Professional Crisis Management Association (PCMA) was developed by Neal Fleisig, M.S., BCBA. Neal is a Board Certified Behavior Analyst. He developed PCM procedures using the basic principle used in Behavior Analysis. Merrill explains how the principles of Behavior Analysis are applied to physical procedures. He says, “we attempt to shape and develop a typical target behavior - walking or relaxing independently. We are trying to teach people how to relax using guidance. In this case it takes the form of physical restraint. You are doing two things at once. The first is protecting the person and others. The second thing we are doing is teaching the person how to relax so that they do not need to have people physically stop them.”
When Restraints are the Only Option
For Autism Family Center (AFC), we understood we may need to turn patients away who posed a safety threat. We had children who injured themselves and injured others. They had many reasons for doing so, including their own pain. But, none the less, safety was at stake. We didn’t want to close our doors to anyone. And while we were unsure how we felt about restraints, we knew we needed something. PCMA gave us an option to restrain patients while also utilizing methods of Behavior Analysis. PCM also ensures all people - staff and patients - are as safe as possible.

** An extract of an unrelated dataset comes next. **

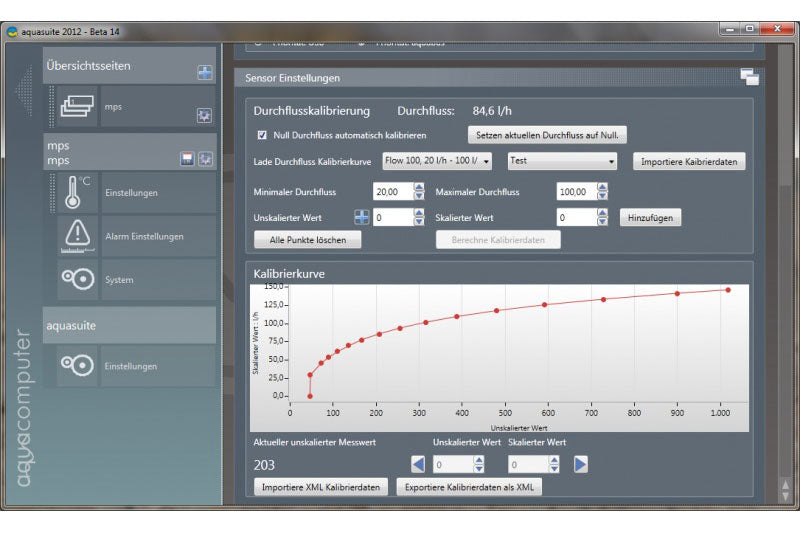The width and height of the screenshot is (800, 533).
Task: Click the plus icon beside Unskalierter Wert
Action: [x=361, y=217]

When I asked Merrill the most severe case he had ever seen PCM Procedures help with, he told me a story not too dissimilar to what we see at AFC. He told me a story about an adult who engaged in severe self injury. He would take his knee and jam it into his face and no one was able to stop him and he would go on for, sometimes, hours. Once the PCM procedure began, he learned very quickly just to lay still on the mat once he was placed into position. The staff only did the PCM procedure about half a dozen times when the patient started to display evidence of learning. PCM did not cure him. However, PCM tremendously cut down the number of times the patient could injure himself. Merrill explained, “[PCM Procedures] did not not constitute his treatment. It allowed us to keep him safe so we could continue to receive treatment.”
Restraints Should Never Be Used As a Form of Treatment
My conversation with Merrill Winston ended here. And this is the most important takeaway. This is the part that helps explain why restraints are necessary but only helpful when used properly:
Merrill explained that, “PCM Procedures help keep the person in placement so that they can receive treatment. The procedures can help with treatment by temporarily cutting off access to certain reinforcers that might strengthen the behavior. For example, if a child likes property destruction- every time they break something it provides motivation to go break another thing. With quick restraint he wouldn’t have been reinforced.”
PCM Procedures also keep children, teenagers, and young adults safe. Immediately following relaxation, they can return to typical intervention. According to Merrill Winston, PCM Procedures “fit in well with treatment. I don’t think it is impossible but I think it is extremely difficult to treat people who you cannot control.”